Spirulina is a type of cyanobacteria (blue green algae or “sea plants”) that grows in tropical and subtropical regions, in certain lakes near volcanoes, which have predominantly alkaline water (pH of 8-14) and abundant mineral deposits. Vast reserves of this powerful biomass are particularly found in Mexico and central and east African nations.

They are bluish green in color, develop as filamentous tangled stacks, and are primarily of two strains – Arthrospira platensis and Arthrospira maxima.

Spirulina was first documented in ancient history as a green cake called “dihe” which was consumed by marathon runners in the Aztec civilization, for enhanced stamina.

Currently, apart from its raw and pure sources, it is also being extensively cultivated in cities worldwide. It is then dried and prepared as a food, food additive or dietary supplement in the form of tablets and powders, as it contains noteworthy amount of vitamins, minerals and antioxidants.



A natural low glycemic index food, spirulina is very rich in the vital trace element – iron, which is required for healthy blood cell formation in the body.

It is high on protein content as well, with the added advantage of its protein quality being excellent and supplying all the essential amino acids (substances that bind together to form proteins).

Being low on calories, carbs and cholesterol, it is also packed with the goodness of the B vitamins required for energy metabolism and healthy nervous system functioning.

Moreover, it contains significant quantities of the minerals – copper, potassium and magnesium, which help in fortifying bones and maintaining electrolyte (salt) balance in the body.

Therapeutic Uses Of Spirulina

Confers Antioxidant Benefits:

Spirulina contains the antioxidant phycocyanin which protects the internal cells and DNA from oxidative damage by harmful free radicals. Thus, it lends an advantageous anti-inflammatory effect to the body.

Controls Cholesterol Levels:

When ingested, spirulina acts on the body effectively lowering LDL (bad cholesterol) levels, while raising the amounts of HDL (good cholesterol). Thereby, it helps in reducing the risk of heart disease.

Helps Manage Anemia:

Being loaded with iron, spirulina helps combat anemia (iron deficiency) and its associated symptoms such as fatigue and reduced immunity.

Improves Muscle Strength:

Spirulina is instilled with high amounts of protein, that contributes to building muscle mass, and enhancing endurance in periods of extreme physical activity such as while exercising in the gym or trekking on steep terrain.

Lowers Blood Sugar:

Upon consumption of spirulina, it acts to significantly lower the higher than normal blood sugar levels, and overall health is greatly improved. Hence, it is useful in treating and managing diabetes.

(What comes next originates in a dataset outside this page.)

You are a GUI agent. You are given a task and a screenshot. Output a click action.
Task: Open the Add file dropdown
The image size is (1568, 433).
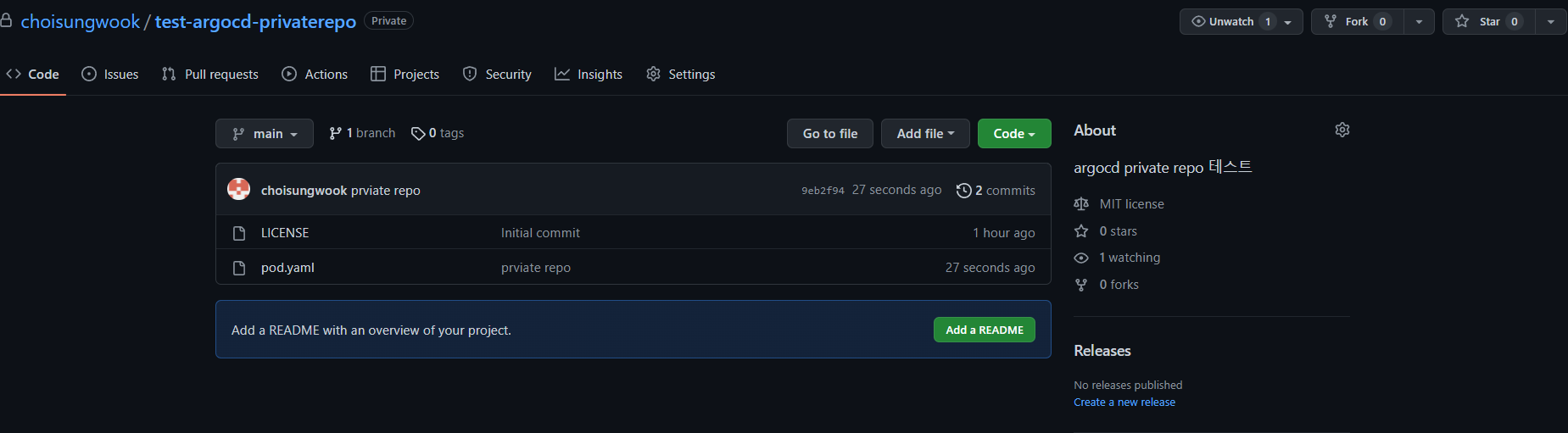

  • If you are expecting a baby or breastfeeding, it is best to avoid consuming spirulina, as its effects during and after pregnancy have not been documented in detail.
  • Spirulina obtained from wild territory has a downside of possibly being contaminated. Hence, always consult with your doctor and purchase only trusted and recognized brands of this supplement.
  • Spirulina also contains high amounts of phenylalanine, an amino acid that people with a rare genetic disorder called phenylketonuria (PKU) cannot process. Hence, spirulina is not safe for individuals affected by this condition.